Just to be clear also, don’t be that guy/girl who ‘lowballs’ to extreme levels, for example, asking to buy a marked $20 item for $2. It probably won’t end the way you want it to and you will just end up pissing people off, not good if you will be frequenting the same shops.
Building up relationships is extremely beneficial over the long term.
I went 2 / 2 on price negotiating for the day so I was pretty happy with that. Note: I had already purchased a lot of other items at the locations where I asked so this might have meant significantly improved my odds of a positive outcome.
The first time was an old-school vintage Casio watch I knew I could sell but not at the price that was on it. It also had a few scratches on the face I pointed out.
The second was a tie of all things that I liked but for some reason, the shop I was in had $8 on it? *Most of the ties in other shops locally sell between $1 and $4*
Take Your Time
I was standing in line behind two other people at a Salvos store. I had nothing to do but wait as my hands were full holding items, no phone access was practicable.
With nothing to do, I began scanning the shelves to see if I might have missed anything. As luck would have it, I had. In the distance to my left, I spied a Furby sitting on the shelf nestled amongst several other plushes and toys. I had previously found another Furby in the wild and, as such, knew that it should sell for around $30. I left my place in the line and was rewarded with a nice condition Furby of $4. That’s almost $20 profit for a few minutes work (includes listing and shipping time), not bad at all.
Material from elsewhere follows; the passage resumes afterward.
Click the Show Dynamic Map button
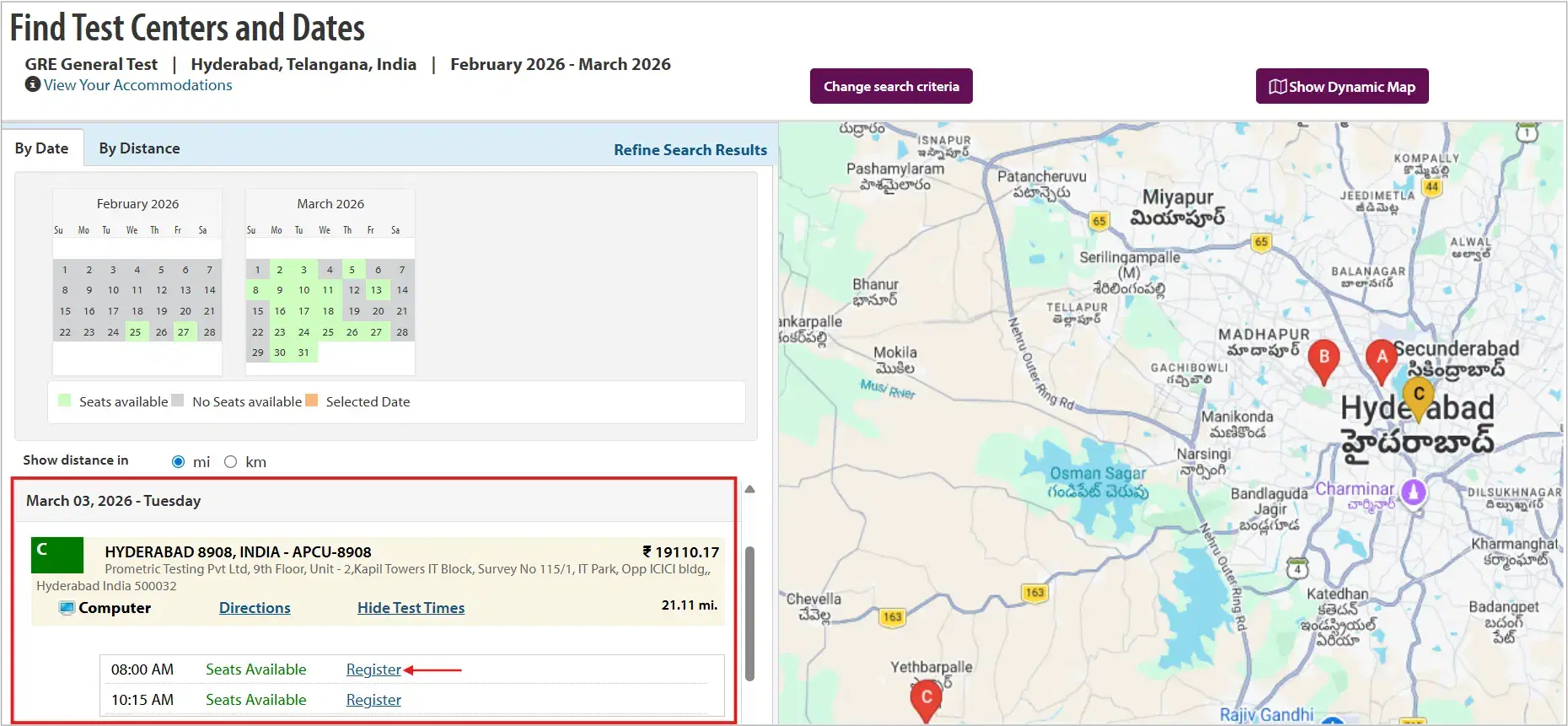Viewport: 1568px width, 726px height. 1342,86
This principle applies everywhere whilst sourcing, another recent time I went to a local market where people sell second-hand goods and there are also stall holders selling craft items. After my first loop, I was feeling like I had wasted my time. Yet the second time I found a nice belt buckle that should turn $10 into $40 and the third loop I found a game to turn $20 into $40. It is so very easy to miss things as your brain is trying to take in a huge amount of information as you scan across hundreds of items in quick succession. Walking around again, even taking a different route will offer a fresh perspective and fresh opportunities.
The Results Breakdown
So, in summary, I was happy with how the day played out. I managed to acquire about 45 items which should have a resale value approaching $1000. Closer inspection of the above photo will reveal some definite themes running through the items I have sourced.
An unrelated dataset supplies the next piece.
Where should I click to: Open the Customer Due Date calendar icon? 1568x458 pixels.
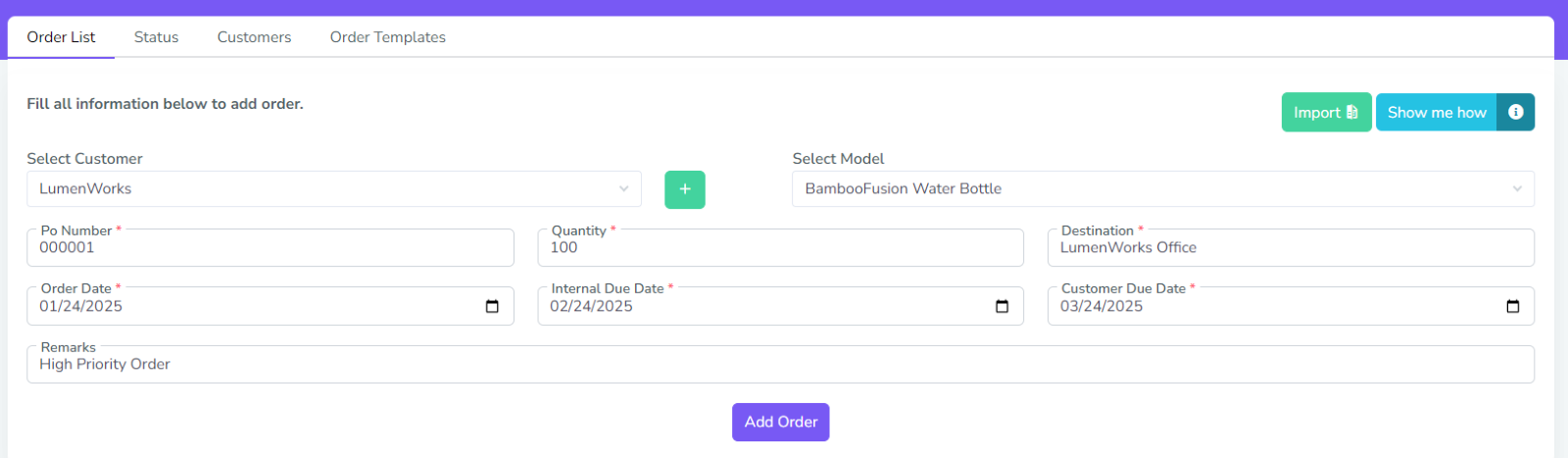coord(1512,307)
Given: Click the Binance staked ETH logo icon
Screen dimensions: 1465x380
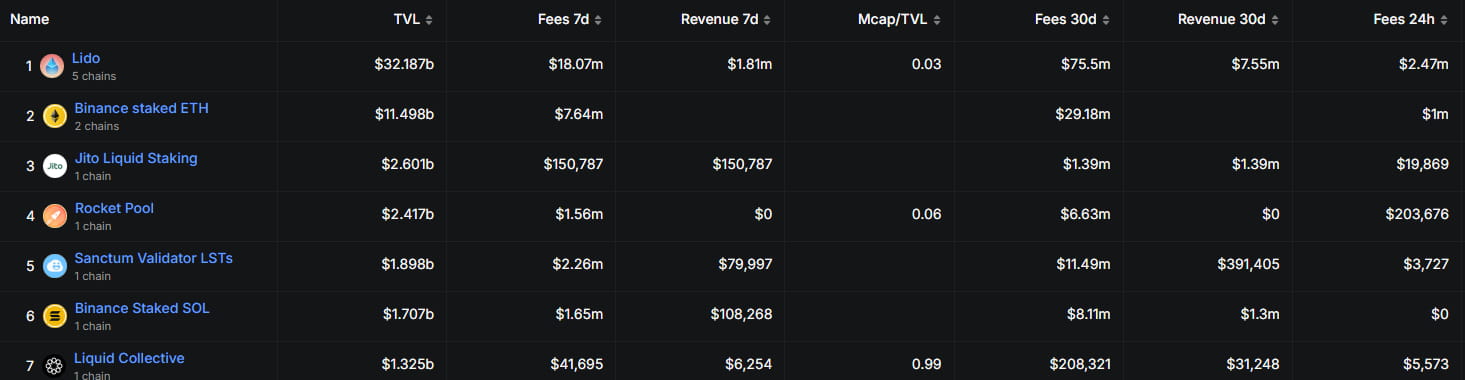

Ties: I went a bit tie crazy on this mission, mainly because I came across a lot of them and I have only recently added them to my list of items I resell. The only rules I really follow are that each tie needs to be good quality and also have a distinctive theme that will help sell them, for example, horses will likely sell very well when coming up to the Spring Carnival racing season here in Australia.
Board Games: I am very selective when it comes to board games. I only either buy brand new sealed games, which surprisingly are actually quite common or rare games in good condition. In the photo is a limited hand painted Marvel Super Heroes Chess Set And should see $8 into $100 eventually. The other is a vintage scrabble game. I actually don’t resell the whole scrabble game, only the tiles to crafty people who use them.
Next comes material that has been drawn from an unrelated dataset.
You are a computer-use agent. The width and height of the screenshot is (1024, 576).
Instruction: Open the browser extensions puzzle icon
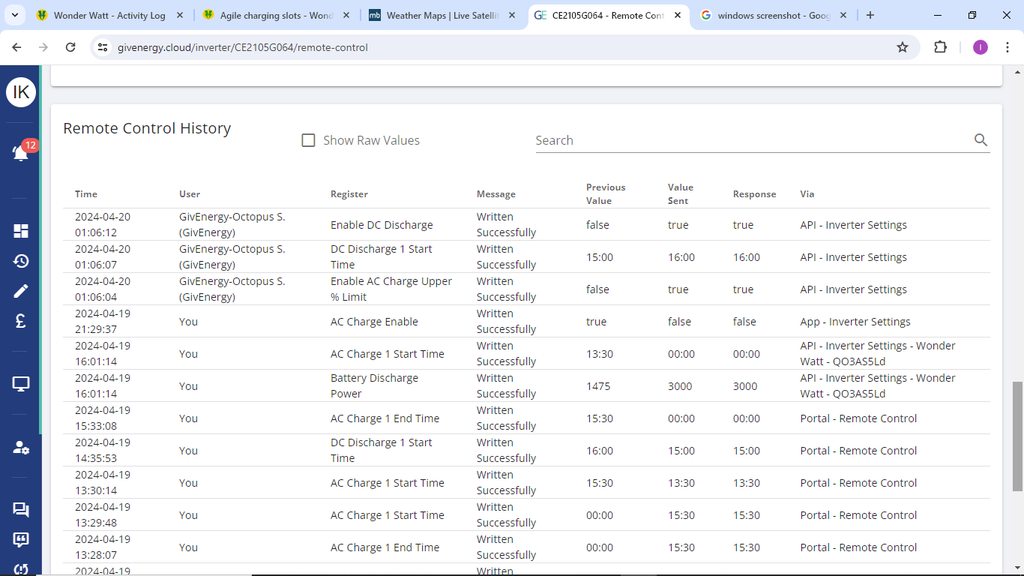tap(940, 47)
Belts and Belt Buckles: This is a fairly new category for me also. At the moment I only buy leather belts (genuine leather) and also belt buckles if I can find good selling subject matter. Current examples include, A V Twin Eagle, American Flag / Statue Of Liberty / Eagle, San Francisco 49ers Buckle 1994, RM Williams Belt and Buckle. I really like these as obviously these are physical goods, they are small as well taking up minimal storage space and offer some good returns.
Hats and Caps: I am super selective with hats and caps mainly as they can take quite a while to sell. I really will only buy one if its super rare or unique. Examples include inaugural racing event caps, genuine leather cowboy hats, limited edition hats for special events.